Why Loving Young People is like City Living

_MG_3122.CR2Greetings from Brooklyn, New York, the most populous borough in New York City. Birthplace of Jay-Z and the integration of Major League Baseball. And site of the largest battle of the Revolutionary War. If Brooklyn were its own city, it would be the fourth largest in America.

My name is Jeremy Del Rio and I’m an addict — if you can call young people an addiction.  Or if you can call city life addicting.  Either way, I’m hooked.

I’ve lived more of my life in Brooklyn than anywhere else, with pit stops in Manhattan (the glitzy borough), Staten Island (the forgotten borough), and the greatest of NYC suburbs, New Jersey (sometimes called the Sixth Borough).  My wife has lived nowhere else.  Nor have our sons, both of whom were born here.

Our boys will soon discover the ABC’s of City Living.  Multifaceted and textured, Brooklyn is:

  • Altruistic, artistic, and adventurous.
  • Boisterous and beautiful.
  • Cosmopolitan, creative, curious, conflicted, communal, and even cliquish.
  • Diverse and occasionally dangerous.
  • Energetic.
  • Fun.
  • Grandiose.
  • Hyper.
  • Inspired and invigorating.
  • Jubilant and joyful.
  • Kind.
  • Loud.
  • Maturing and sometimes mean.
  • Neighborly or nasty.
  • “Over it.”
  • Passionate.
  • Quite charming.
  • Restless, rowdy, and relevant.
  • Smart, sophisticated, and sometimes sullen.
  • Typecast.
  • Unbuttoned.
  • Vulnerable.
  • Wide-eyed and occasionally wild.
  • Xenos friendly but sometimes xenophobic.
  • Yours to love (or not).
  • Zestful.

So, too, are young people.

You may quibble with my list, and its applicability to youth ministry, but that’s part of the allure of cities.  It’s OK if you disagree.  We can still get along. We can still build community despite our differences.

Like many urban neighborhoods, mine is in perpetual flux, transformed for generations by successive waves of immigrants.  For the last decade or so,Bay Ridge has has evolved into one of the largest Arab communities in New York, with Halal meat markets and Hookah shops now lining the streets.  Sometimes the newer arrivals make the long-timers uncomfortable. And vice versa.

So, too, our youth ministries.

Youth ministry is an inherently transitory time.  No matter how we define the youth in our ministries, they are bounded by age, grade, or some other time constraint that insures that they will move on, leaving empty spaces or replenished pews.  How we build community with them while we can determines, in part, whether they leave behind a vacuum or a legacy.

Do we attempt to conform them to our standards of decorum and decency, or do we empower them to flourish in the uniqueness endowed to them by their Creator?  Does our community celebrate their differences by loving them sincerely, without an agenda?

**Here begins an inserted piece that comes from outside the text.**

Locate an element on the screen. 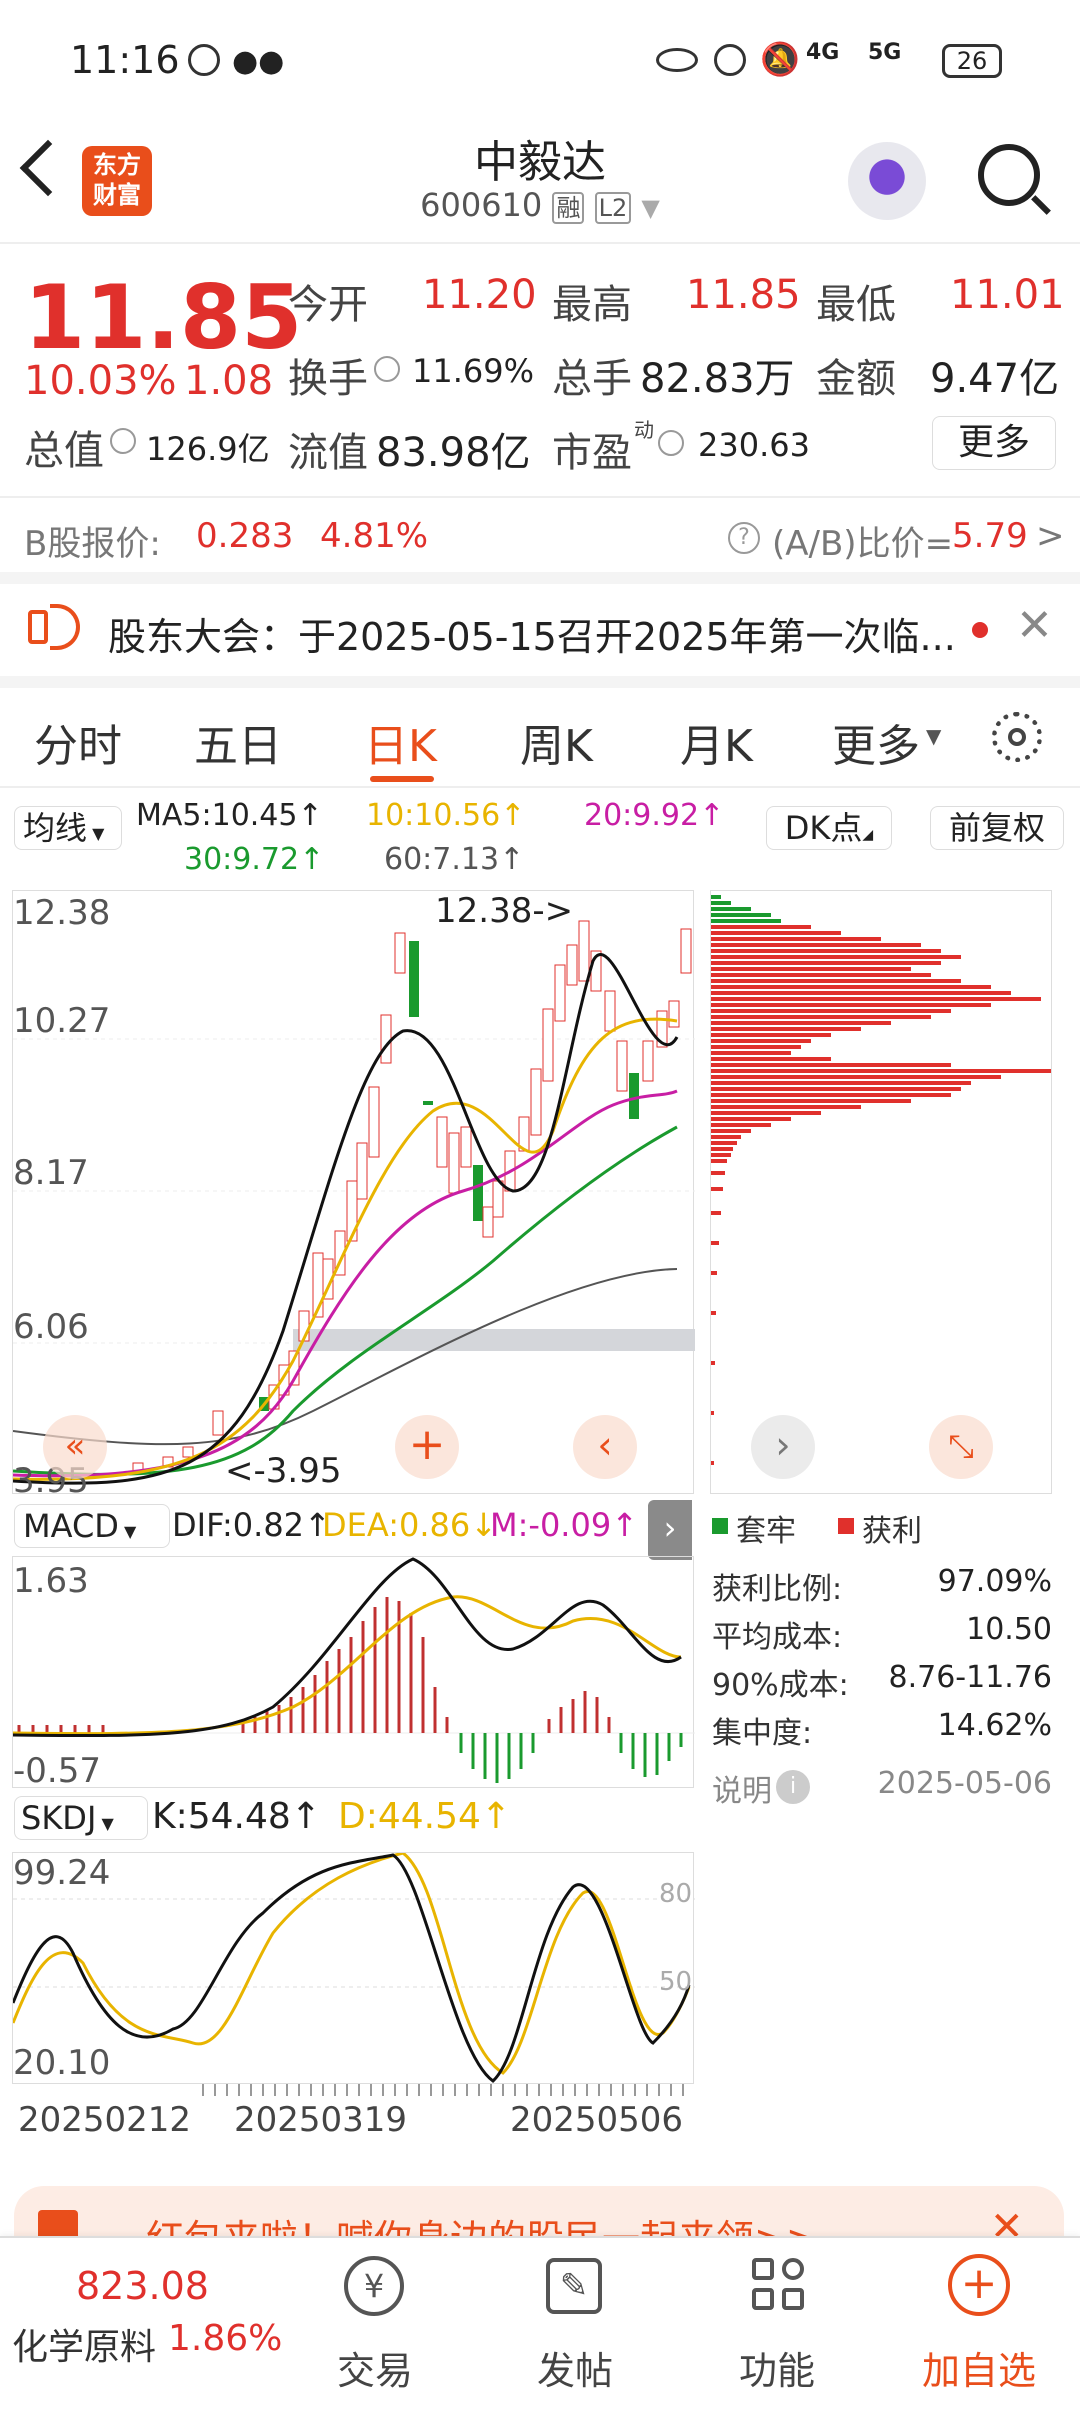 This screenshot has width=1080, height=2412. high-value: 11.85 is located at coordinates (744, 295).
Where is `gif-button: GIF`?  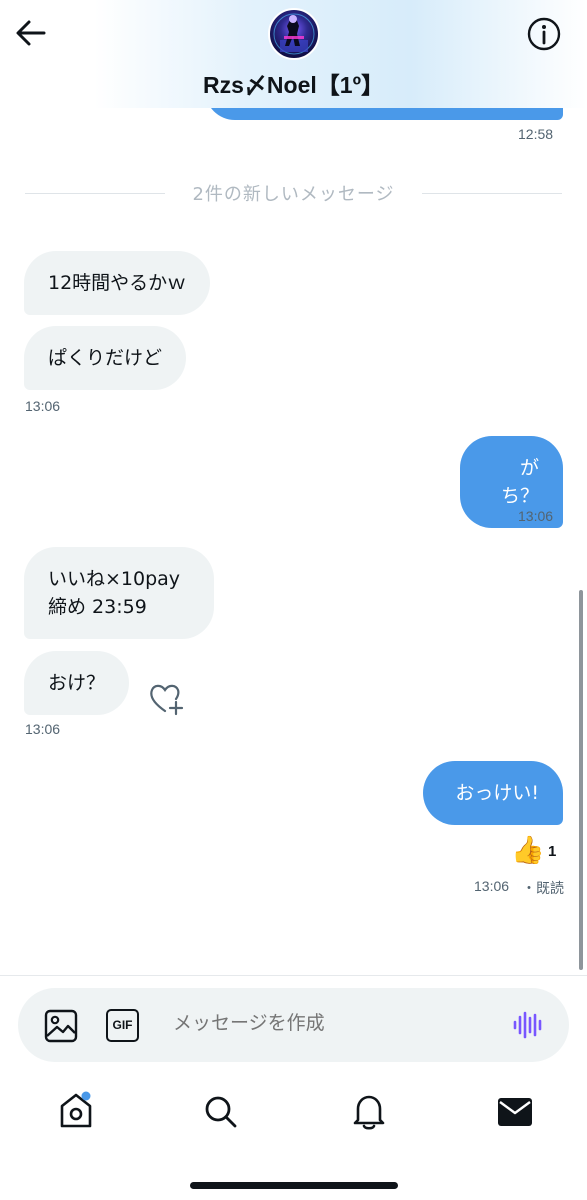 gif-button: GIF is located at coordinates (122, 1026).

Teen life is an inherently tumultuous time.  Bodies change and hormones start raging, even as teens begin to confront life’s big questions — the very same questions many adults haven’t answered yet, like: “Who am I?” “Why am I here?” “Where do I belong?”  But the uncertainty, curiosity, and ambiguity bring with them opportunity for exploration, adventure, and discovery.  Do we embrace the unknowns that faith requires, or chase after the safety of what’s familiar?

When the transience and change feel overwhelming, I take comfort that Jesus gives youth workers an extra year with high schools students than he had with his disciples.  Even more comforting: his prize student, Peter, still needed anger management after three years by his side.  And his rag tag collection of unlikely followers — which included a political terrorist (the Zealot), a crooked bureaucrat (the tax collector), and a prostitute among other “ignorant and unlearned” devotees notable only for their least likely to succeed credentials — had to be at least as conflicted and petty as my youth group.

They were certainly (almost) as diverse as my neighborhood.